Mikkilineni v. United Engineers & Constructors

Decision Date04 March 1980
Docket NumberCiv. A. No. 78-2790.
PartiesM. R. MIKKILINENI, d/b/a M. R. Mikkilineni Co., Engineers v. UNITED ENGINEERS & CONSTRUCTORS, INC., Deleuw, Cather/Parsons and the Federal Railroad Administrator.
CourtU.S. District Court — Eastern District of Pennsylvania

Ronald B. Merriweather, Philadelphia, Pa., Kenneth Weinstein, Dept. of Transportation, Washington, D. C., Robert S. Forster, Jr., Asst. U. S. Atty., Philadelphia, Pa., for defendants.

John S. Hibschman, Thomas F. Hafer, Fry, Hibschman, & Golden, Reading, Pa., for plaintiffs.

MEMORANDUM AND ORDER

TROUTMAN, District Judge.

To upgrade intercity railroad passenger service, Congress authorized defendant Federal Railroad Administrator (FRA) to administer the Northeast Corridor Improvement Program (NECIP) under the Railroad Revitalization and Regulatory Reform Act of 1976, 45 U.S.C. § 801 et seq. (Railroad Act). Implementing this act, the FRA entered into two major contractual agreements, one with the National Railroad Passenger Corporation, the other with defendant DeLeuw, Cather/Parsons (DCP) as a joint venture. Fulfilling its contractual obligations to the FRA, DCP was required to employ numerous prime and subcontractors, whose contracts with DCP had to include a goal of fifteen per cent minority business participation. Contractor selection involved consideration of a variety of factors, including whether the proposed contractor was minority1 owned and whether it employed minority subcontractors. Firms which met either of these qualifications received "points" during the contract selection process. The firm awarded the most points negotiated the final contract with DCP.

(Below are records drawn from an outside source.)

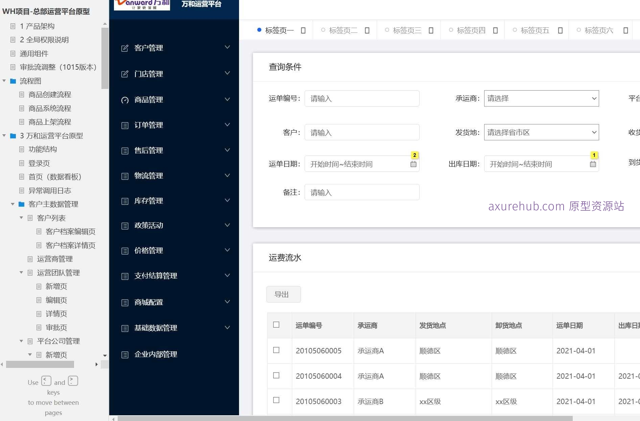
Task: Click the yellow note marker numbered 2
Action: click(x=414, y=155)
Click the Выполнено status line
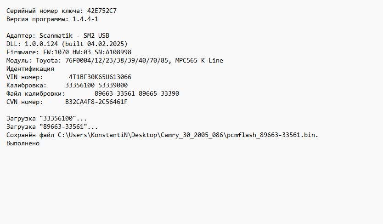Viewport: 383px width, 224px height. (x=23, y=144)
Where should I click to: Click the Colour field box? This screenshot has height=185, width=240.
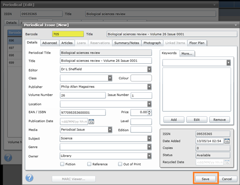pyautogui.click(x=141, y=78)
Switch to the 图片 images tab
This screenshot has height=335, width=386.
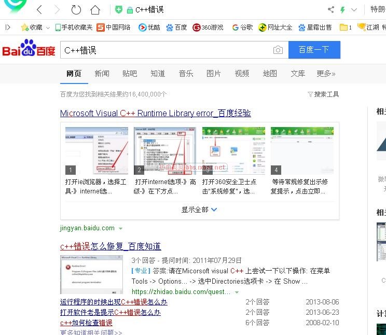click(x=213, y=74)
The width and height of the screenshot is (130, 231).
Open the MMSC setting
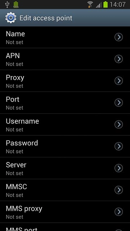point(65,190)
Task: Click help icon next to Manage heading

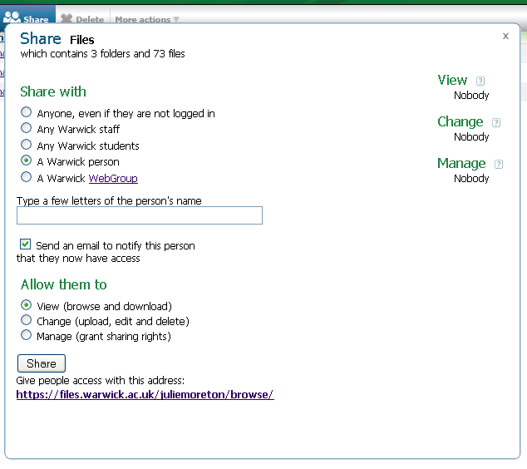Action: pyautogui.click(x=499, y=165)
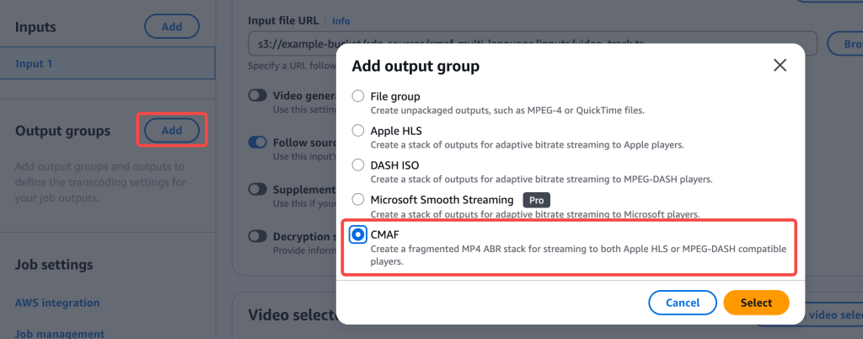Open the Info link beside Input file URL
The height and width of the screenshot is (339, 863).
(341, 21)
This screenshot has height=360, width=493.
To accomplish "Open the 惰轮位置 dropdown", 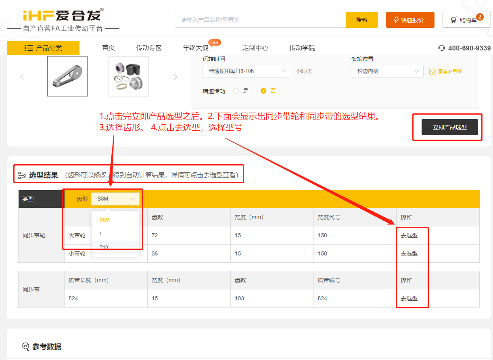I will [x=386, y=71].
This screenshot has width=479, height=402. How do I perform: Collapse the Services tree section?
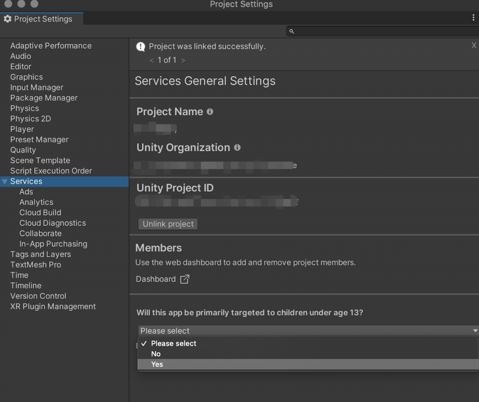(x=5, y=181)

Early in 1978, plaintiff, an "Asian-American from the Indian sub-continent", apparently qualified as a minority contractor. About the same time, DCP announced that it wished to receive bids from proposed general contractors for the design of power supply facilities and catenary systems, later known as "Project ZEQ", between Wilmington, Delaware, and Trenton, New Jersey. Plaintiff, doing business as M. R. Mikkilineni Company, Engineers, submitted bids for both the prime contract and, alternatively, a subcontract with another aspiring general contractor, defendant United Engineers and Constructors (U.E. & C.), whose presentation to the Contract Evaluation Board, the body authorized to award the contract, listed plaintiff as a prospective subcontractor. DCP awarded U.E. & C. the prime contract in April 1978 with instructions to submit a detailed contract estimate in order to open negotiations. Shortly thereafter, U.E. & C. and plaintiff entered into negotiations concerning both the price and scope of work which plaintiff would undertake.

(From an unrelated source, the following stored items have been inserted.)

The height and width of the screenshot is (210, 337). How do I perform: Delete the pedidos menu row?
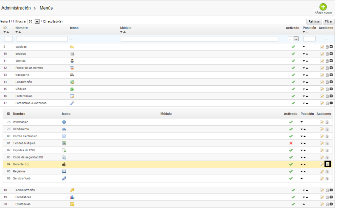[327, 54]
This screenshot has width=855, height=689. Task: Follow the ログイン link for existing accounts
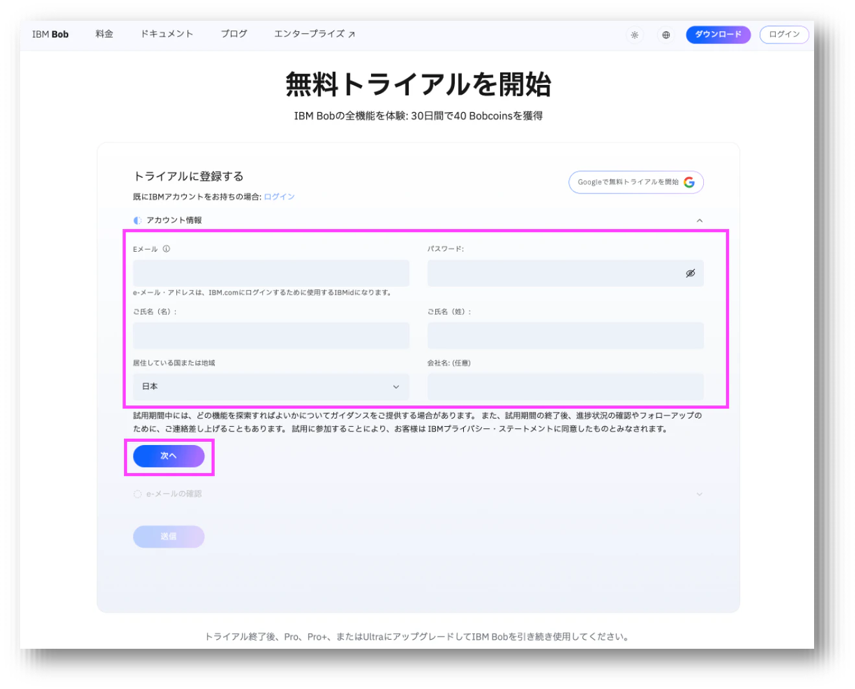coord(280,197)

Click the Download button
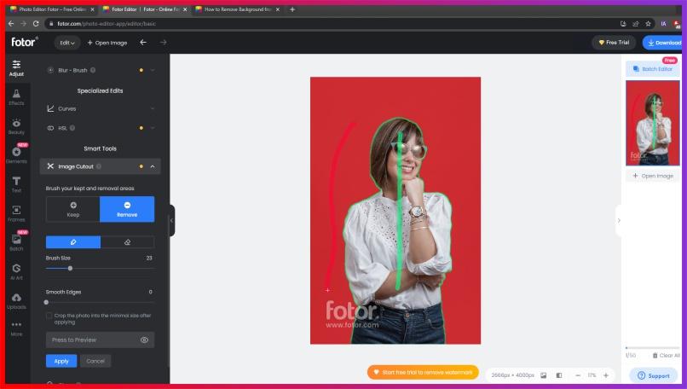663,43
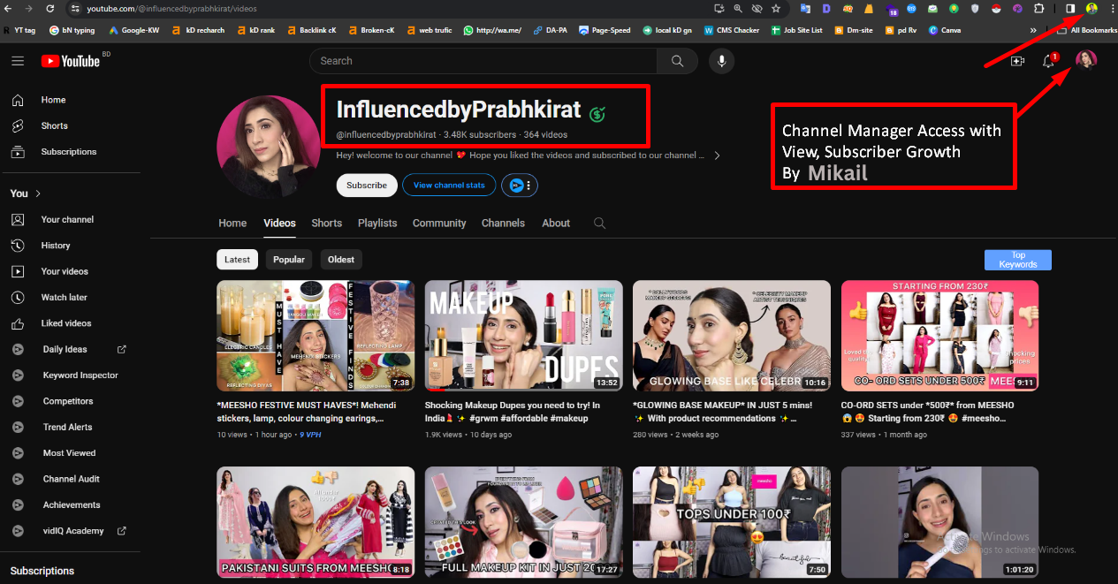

During contract negotiations plaintiff sought from U.E. & C. information regarding the historic split between civil/structural and electrical portions of work on other substations. U.E. & C. refused to grant plaintiff access to this information.2 When plaintiff requested this information from DCP, they, too, refused.3 Contract negotiations between plaintiff and U.E. & C. floundered until August 1978, when they were terminated by U.E. & C.

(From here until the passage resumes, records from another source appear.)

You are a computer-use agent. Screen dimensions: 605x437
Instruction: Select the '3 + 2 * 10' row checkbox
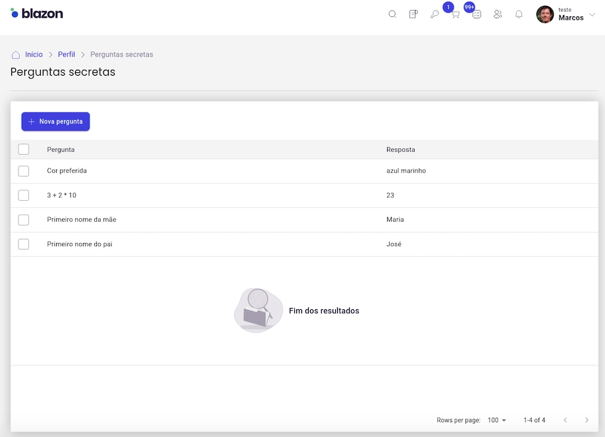[x=24, y=195]
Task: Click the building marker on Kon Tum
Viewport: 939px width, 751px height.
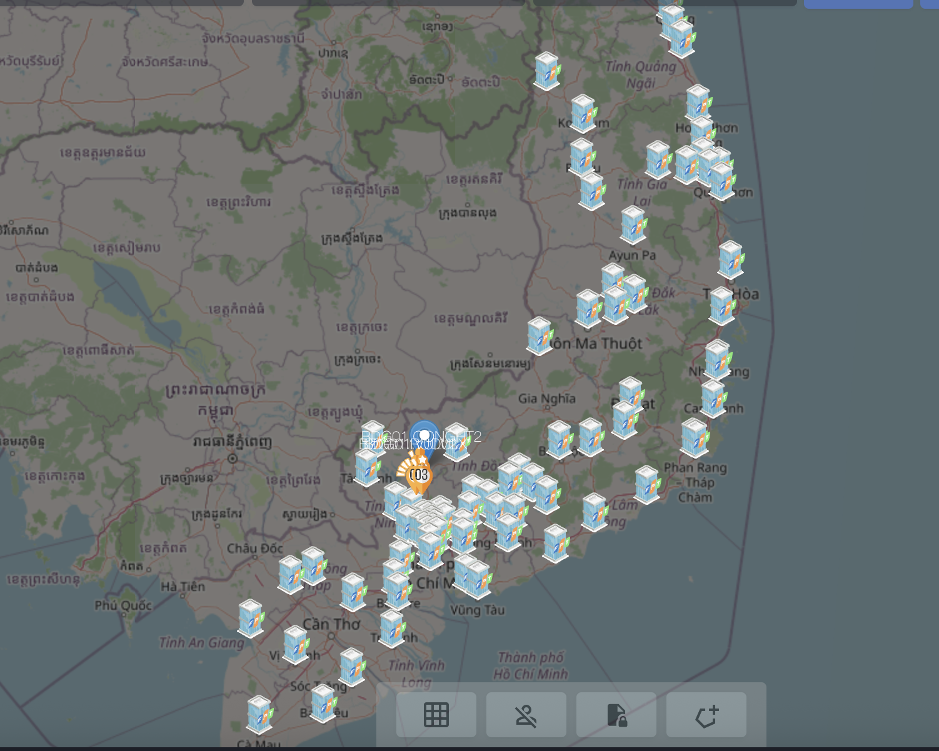Action: coord(583,113)
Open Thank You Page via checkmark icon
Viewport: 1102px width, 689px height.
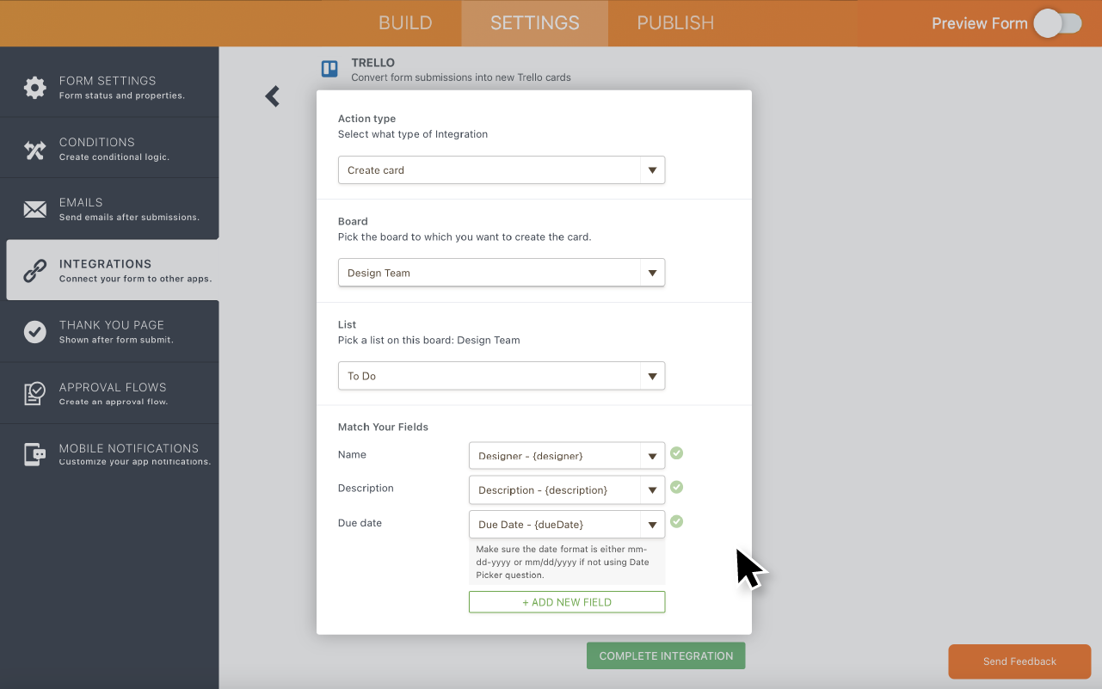[34, 331]
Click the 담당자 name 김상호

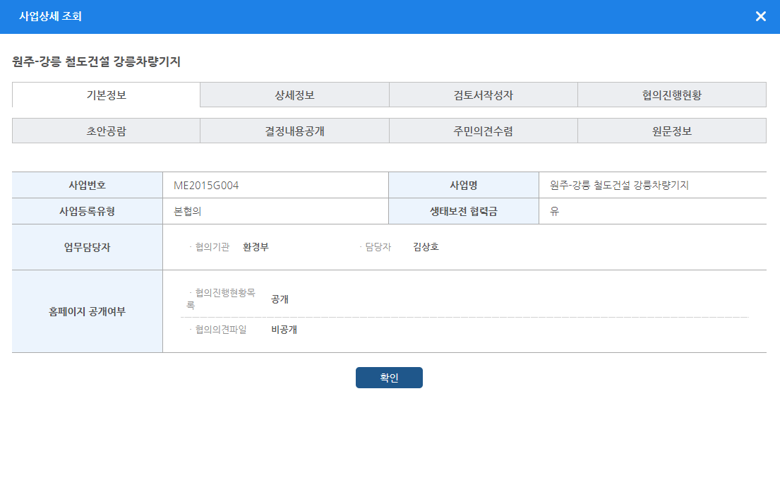coord(426,247)
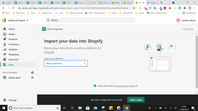Open the Orders icon in sidebar
This screenshot has width=198, height=111.
point(5,34)
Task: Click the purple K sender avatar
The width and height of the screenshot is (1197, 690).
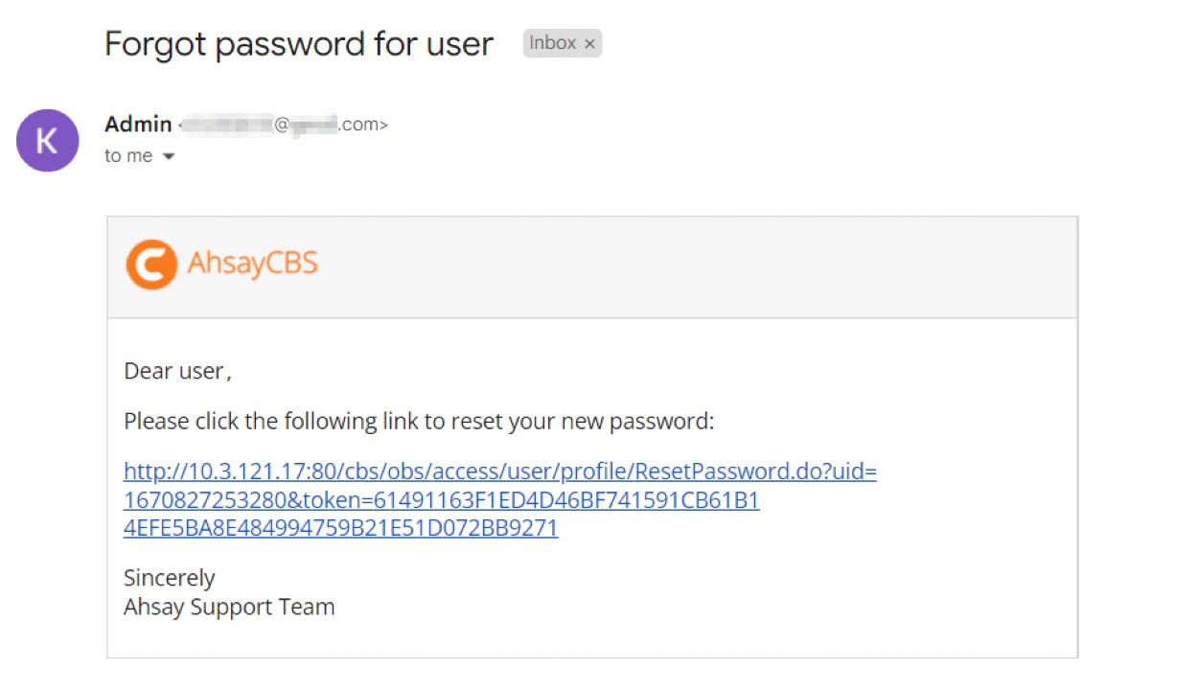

Plaintiff then filed a pro se complaint naming U.E. & C., DCP and the FRA as defendants.4 Six months later, plaintiff, now represented by counsel, filed against the same three defendants an amended complaint which sought damages and equitable relief for alleged violations of the Brooks Act, 40 U.S.C. § 541 et seq., Sherman Act, 15 U.S.C. § 1, § 2, Civil Rights Act of 1866, 42 U.S.C. § 1981, Civil Rights Act of 1871, 42 U.S.C. § 1985(3), Railroad Revitalization and Regulatory Reform Act, 45 U.S.C. § 803(a) (which prohibits discrimination by recipients of federal funds) and regulations promulgated thereunder, review of agency action pursuant to the Administrative Procedure Act, 5 U.S.C. § 702, and breach of contract.5

Plaintiff attacks the method employed in selecting U.E. & C. as the prime contractor. More specifically, plaintiff contends the criteria violate the Brooks Act, which requires the Federal Government to "negotiate contracts for architectural and engineering services on the basis of demonstrated competence and qualification for the type of professional services required". 40 U.S.C. § 542 (emphasis added). Factors which the Contract Evaluation Board analyzed in making its determination included "institutional maturity, organizational framework, management plans and approach, management group experience, availability of disciplines". Plaintiff complains that these criteria unduly stress those factors most likely to yield selection of a large, established firm rather than a small minority one with individual rather than institutional competence and qualifications.6

Defendants contend that federal regulations allow consideration of those factors which plaintiff attacks. Specifically, defendants point to Brooks Act regulations stating that

in evaluating architect-engineer firms the architect-engineer evaluation board shall apply the following criteria, other criteria established by agency regulation, and any criteria set forth in the public notice on a particular contract:
(a) Specialized experience and technical competence of the firm (including a joint venture or association) with the type of service required;
(b) Capacity of the firm to perform the work (including any specialized services) within the time limitations;
(c) Past record of performance on contracts with Government agencies and private industry with respect to such factors as control of costs, quality of work, and ability to meet schedules.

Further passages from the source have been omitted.